By Linda Dillman
A Canal Winchester property, bordered by residential housing and once proposed as a condominium development, is now up for consideration as a rehabilitation and extended care nursing facility.
The MacIntosh Company, which operates healthcare facilities in New Albany, Columbus, Circleville, Grove City and Hilliard, is asking the city of Canal Winchester for approval of a 125-bed facility, 87,000 square-foot two-story complex on an open site east of Gender Road and south of Foxhill Drive.
A preliminary site plan was recommended for approval by the Planning and Zoning Commission and up for a public hearing and the first of three readings by city council on June 1.
“The applicant is asking for a new development text and preliminary development plan,” said Canal Winchester Development Director Lucas Haire. “This is the first step in the process. Next would be a final development plan.”
The complex, designed to reflect the rural farming heritage of the area with architecture influenced by barn structures, includes 90 beds for skilled nursing care, 35 beds for assisted care, dining halls, common areas, a theatre, salon, fitness and rehabilitation centers and a pond framed by a path.
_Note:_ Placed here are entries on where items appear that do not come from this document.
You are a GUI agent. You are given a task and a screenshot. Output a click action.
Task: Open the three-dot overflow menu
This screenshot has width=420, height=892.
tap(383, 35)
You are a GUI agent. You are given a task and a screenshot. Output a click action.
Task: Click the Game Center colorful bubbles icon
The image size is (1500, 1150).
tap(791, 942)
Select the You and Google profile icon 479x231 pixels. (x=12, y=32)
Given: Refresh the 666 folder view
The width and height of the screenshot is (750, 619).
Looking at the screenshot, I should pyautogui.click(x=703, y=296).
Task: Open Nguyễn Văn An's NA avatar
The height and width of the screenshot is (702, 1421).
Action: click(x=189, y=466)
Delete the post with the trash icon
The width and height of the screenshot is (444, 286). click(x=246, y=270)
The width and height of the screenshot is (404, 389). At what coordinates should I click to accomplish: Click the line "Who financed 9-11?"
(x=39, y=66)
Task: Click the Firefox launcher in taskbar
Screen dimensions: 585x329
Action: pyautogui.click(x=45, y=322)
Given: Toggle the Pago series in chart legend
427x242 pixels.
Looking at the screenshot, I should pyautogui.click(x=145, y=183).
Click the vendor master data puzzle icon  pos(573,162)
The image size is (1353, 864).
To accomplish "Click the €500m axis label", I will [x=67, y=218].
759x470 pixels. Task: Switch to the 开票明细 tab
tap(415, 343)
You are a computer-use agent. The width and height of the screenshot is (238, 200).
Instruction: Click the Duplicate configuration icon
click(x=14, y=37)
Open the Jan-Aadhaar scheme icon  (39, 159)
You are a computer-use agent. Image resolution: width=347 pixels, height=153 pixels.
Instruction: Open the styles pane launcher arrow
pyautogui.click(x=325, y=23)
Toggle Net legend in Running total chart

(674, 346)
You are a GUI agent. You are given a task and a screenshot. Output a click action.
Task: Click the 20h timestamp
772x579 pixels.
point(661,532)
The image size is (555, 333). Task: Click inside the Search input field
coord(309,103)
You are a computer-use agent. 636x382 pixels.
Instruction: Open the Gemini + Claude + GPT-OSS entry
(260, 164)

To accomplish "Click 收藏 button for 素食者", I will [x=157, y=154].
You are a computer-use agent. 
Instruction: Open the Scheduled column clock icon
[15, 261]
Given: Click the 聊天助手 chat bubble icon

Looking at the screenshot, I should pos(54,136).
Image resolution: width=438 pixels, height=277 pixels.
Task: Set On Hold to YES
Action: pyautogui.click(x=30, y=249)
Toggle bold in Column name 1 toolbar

According to an analysis of the proposal by city staffers, over half of the site would be open and landscaped. The majority of a wooded area to the south of the property would be preserved and the facility is expected to have little impact on current traffic patterns on Gender Road.
The report noted most of the facility’s residents do not drive their own vehicles, so the majority of access to the site would be from staff members and residents’ guests.
There were still concerns by the city, neighbors and the township fire department regarding parking, landscaping, building height and emergency access.
“The applicant took time to meet with neighbors and that resulted in changes to the plan,” said Haire. “One of the biggest changes was the parking area relocated from the rear of the building. Another concern that came up was the height is limited to 35 feet. The applicant is proposing a small portion would have 39 feet. The rest of the building would be 35 feet or below.”
Neighboring property owner Nick Grilli previously filed an appeal against the proposal. He said, “This is clearly a public use, public facility and will generate a whole host of issues.”
Although Grilli admitted the revised plan, to some extent, diminished the severity of some of his concerns, he continued to raise issues with the location, noise levels, screening and mounding, and noted the proliferation of nursing homes in the city.
However, Kurt Fausler, whose property borders the 7.45-acre parcel, said, in general he is happy with the improvements proposed by the company.
“There’s a lot of effort in that regard,” Fausler said. “I think this is great for the community and I don’t have an opposition compared to what could go in there. In general, I think this is great for the community. It is very good for this neighborhood.”